IndiaA conversation with artisan, down in Kashmir Valley

In the early chilly evening, I ambled down a half-marooned street in Srinagar and caught sight of a scanty fabric shop, with a few pretty rich embroidered salwar kameez suits hanging up around the shop.  A young trader was finishing his last dregs of salty pink Kashmiri tea. He seemed to brighten up at the sight of a customer.

As I browsed through his clothes items, I asked him, “How’s business?” curious about Kashmir’s progress after the abolishment of article 370.

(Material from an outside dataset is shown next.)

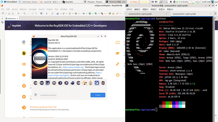
Task: Expand the dropdown arrow beside New icon
Action: [x=6, y=14]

He looked at me as if I asked him a silly question and said dryly, “Now look, what you think?  No one hardly comes by these days, you know, no money in pockets.  First, it was article 370’s long lockdown and then the corona lockdown ruined us.”

“Well the good days will be back, tourism is picking up again,” I said trying to be cheerful, “What’s your name?”

“Manzoor,” he replied.

“Well Manzoor, on the brighter side, tourism is back and the government is doing a lot to raise up jobs.”

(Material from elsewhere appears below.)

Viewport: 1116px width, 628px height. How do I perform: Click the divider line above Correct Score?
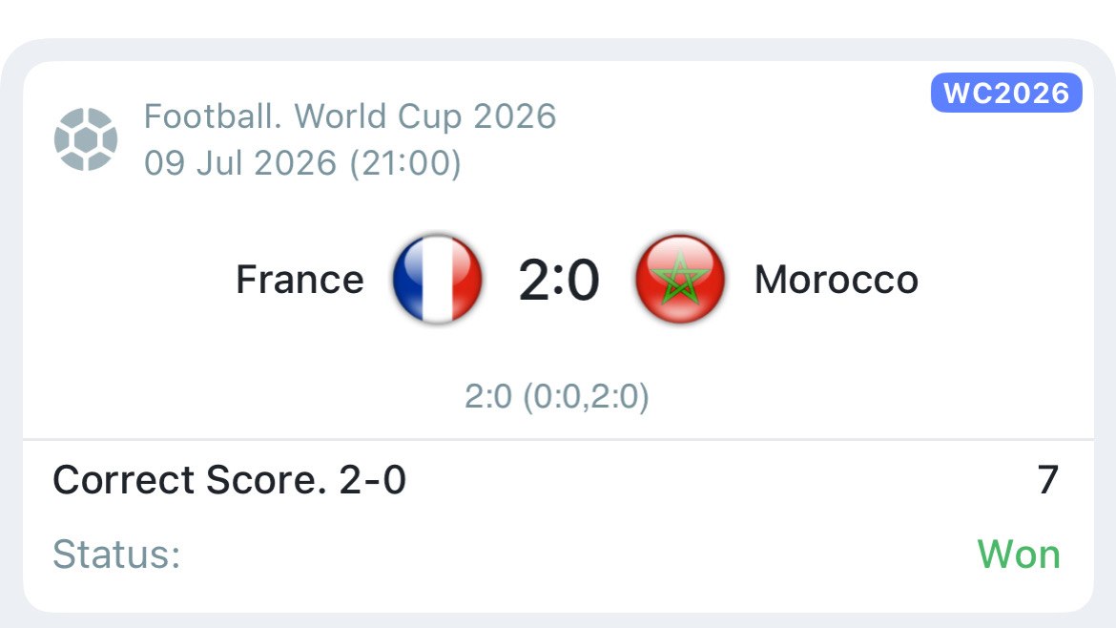tap(558, 439)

“Now look madam,” he said sternly, “How many tourists will want to come to a militarized zone? We lost the bulk of our tourism after 370.  The government told us after demonetization, we would get black money back and the state would be rich.”

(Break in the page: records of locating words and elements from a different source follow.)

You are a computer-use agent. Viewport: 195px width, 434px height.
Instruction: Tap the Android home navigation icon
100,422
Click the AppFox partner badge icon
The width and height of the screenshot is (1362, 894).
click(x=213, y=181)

I asked, “Don’t you feel things are safer now?”

He shook his head and said, “They also told us there would be no support and money for terrorists to carry attacks, but after 370’s removal, the attacks have increased.  We live with it every day, so we are immune, but nothing is safe for us, nothing predictable. We feel attacks are increasing because, after the lockdown, there is more anger, but people cannot express themselves openly, fear you know.  ”

He added, “Each month, there is a new law set by the government making life harder. Being taxed heavily for our own property is unfair, right now with no income, these taxes are wrong.  Now if I take a loan to buy a car from outside Kashmir, I need to get it registered and the government puts a 9% tax on that! No other states in India have to pay 9% tax.  I mean, here with no jobs, how can we pay such high taxes and it raises questions as to why such discriminations are imposed against us?”

He went on to say, “I have to ensure my helpers also get food, but we are struggling to survive, I can barely get to pay the rent of my shop, each month.”

I said, “But the government has good intentions to start jobs, and tourism.”

“Jobs!” he laughed almost hysterically and said in a hard voice, “Where? I want a good government job that will secure my future.  Business is unpredictable.  People are looking out for even a driver or a watchman job, but there are none.”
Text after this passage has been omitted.